(Text and element location lines)
═══
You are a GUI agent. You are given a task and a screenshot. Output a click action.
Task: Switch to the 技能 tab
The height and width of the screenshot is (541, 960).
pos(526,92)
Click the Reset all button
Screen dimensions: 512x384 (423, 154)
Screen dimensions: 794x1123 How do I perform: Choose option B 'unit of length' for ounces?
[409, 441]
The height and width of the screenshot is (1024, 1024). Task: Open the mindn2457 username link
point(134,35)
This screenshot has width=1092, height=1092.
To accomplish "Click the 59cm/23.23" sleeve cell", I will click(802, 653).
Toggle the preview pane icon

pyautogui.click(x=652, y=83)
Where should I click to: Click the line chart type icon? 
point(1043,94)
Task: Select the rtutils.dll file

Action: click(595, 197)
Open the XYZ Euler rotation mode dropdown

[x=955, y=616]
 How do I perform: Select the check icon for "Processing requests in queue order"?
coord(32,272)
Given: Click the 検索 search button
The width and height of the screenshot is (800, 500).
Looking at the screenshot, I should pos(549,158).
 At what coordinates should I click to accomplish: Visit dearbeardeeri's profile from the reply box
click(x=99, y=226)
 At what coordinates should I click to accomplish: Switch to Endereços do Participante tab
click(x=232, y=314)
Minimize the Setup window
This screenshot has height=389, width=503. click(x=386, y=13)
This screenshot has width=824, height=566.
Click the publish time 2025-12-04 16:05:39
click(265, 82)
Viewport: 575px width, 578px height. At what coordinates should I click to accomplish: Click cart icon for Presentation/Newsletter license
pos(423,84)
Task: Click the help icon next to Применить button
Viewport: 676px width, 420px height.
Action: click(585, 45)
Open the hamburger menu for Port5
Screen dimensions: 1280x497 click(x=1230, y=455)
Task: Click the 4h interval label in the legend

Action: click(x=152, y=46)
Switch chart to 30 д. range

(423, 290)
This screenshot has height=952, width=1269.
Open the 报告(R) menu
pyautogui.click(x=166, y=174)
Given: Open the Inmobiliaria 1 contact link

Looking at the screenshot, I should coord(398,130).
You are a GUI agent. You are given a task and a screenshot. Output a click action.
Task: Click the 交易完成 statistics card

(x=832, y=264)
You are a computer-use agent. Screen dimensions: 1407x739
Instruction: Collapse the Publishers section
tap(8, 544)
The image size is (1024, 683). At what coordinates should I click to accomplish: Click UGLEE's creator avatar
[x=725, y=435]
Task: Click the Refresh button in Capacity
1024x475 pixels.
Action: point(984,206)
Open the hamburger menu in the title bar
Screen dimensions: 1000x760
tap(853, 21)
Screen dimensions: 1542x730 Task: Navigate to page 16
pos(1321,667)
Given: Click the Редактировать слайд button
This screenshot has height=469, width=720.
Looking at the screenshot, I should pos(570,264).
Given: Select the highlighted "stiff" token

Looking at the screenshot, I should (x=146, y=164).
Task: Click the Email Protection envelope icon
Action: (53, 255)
═══
### To be done
Reproduce the lines above verbatim, all of them from first to last.

### Written solution
You are a GUI agent. You are given a task and a screenshot. Output a click action.
Task: Switch to the 技能 tab
The height and width of the screenshot is (541, 960).
pos(526,92)
Click the Reset all button
Screen dimensions: 512x384 (423, 154)
Screen dimensions: 794x1123 How do I perform: Choose option B 'unit of length' for ounces?
[409, 441]
The height and width of the screenshot is (1024, 1024). Task: Open the mindn2457 username link
point(134,35)
This screenshot has width=1092, height=1092.
To accomplish "Click the 59cm/23.23" sleeve cell", I will click(802, 653).
Toggle the preview pane icon

pyautogui.click(x=652, y=83)
Where should I click to: Click the line chart type icon? 
point(1043,94)
Task: Select the rtutils.dll file

Action: click(595, 197)
Open the XYZ Euler rotation mode dropdown

[x=955, y=616]
 How do I perform: Select the check icon for "Processing requests in queue order"?
coord(32,272)
Given: Click the 検索 search button
The width and height of the screenshot is (800, 500).
Looking at the screenshot, I should pos(549,158).
 At what coordinates should I click to accomplish: Visit dearbeardeeri's profile from the reply box
click(x=99, y=226)
 At what coordinates should I click to accomplish: Switch to Endereços do Participante tab
click(x=232, y=314)
Minimize the Setup window
This screenshot has height=389, width=503. click(x=386, y=13)
This screenshot has width=824, height=566.
Click the publish time 2025-12-04 16:05:39
click(265, 82)
Viewport: 575px width, 578px height. At what coordinates should I click to accomplish: Click cart icon for Presentation/Newsletter license
pos(423,84)
Task: Click the help icon next to Применить button
Viewport: 676px width, 420px height.
Action: click(585, 45)
Open the hamburger menu for Port5
Screen dimensions: 1280x497 click(x=1230, y=455)
Task: Click the 4h interval label in the legend

Action: click(x=152, y=46)
Switch chart to 30 д. range

(423, 290)
This screenshot has height=952, width=1269.
Open the 报告(R) menu
pyautogui.click(x=166, y=174)
Given: Open the Inmobiliaria 1 contact link

Looking at the screenshot, I should coord(398,130).
You are a GUI agent. You are given a task and a screenshot. Output a click action.
Task: Click the 交易完成 statistics card

(x=832, y=264)
You are a computer-use agent. Screen dimensions: 1407x739
Instruction: Collapse the Publishers section
tap(8, 544)
The image size is (1024, 683). At what coordinates should I click to accomplish: Click UGLEE's creator avatar
[x=725, y=435]
Task: Click the Refresh button in Capacity
1024x475 pixels.
Action: point(984,206)
Open the hamburger menu in the title bar
Screen dimensions: 1000x760
tap(853, 21)
Screen dimensions: 1542x730 Task: Navigate to page 16
pos(1321,667)
Given: Click the Редактировать слайд button
This screenshot has height=469, width=720.
Looking at the screenshot, I should pos(570,264).
Given: Select the highlighted "stiff" token

Looking at the screenshot, I should (x=146, y=164).
Task: Click the Email Protection envelope icon
Action: (53, 255)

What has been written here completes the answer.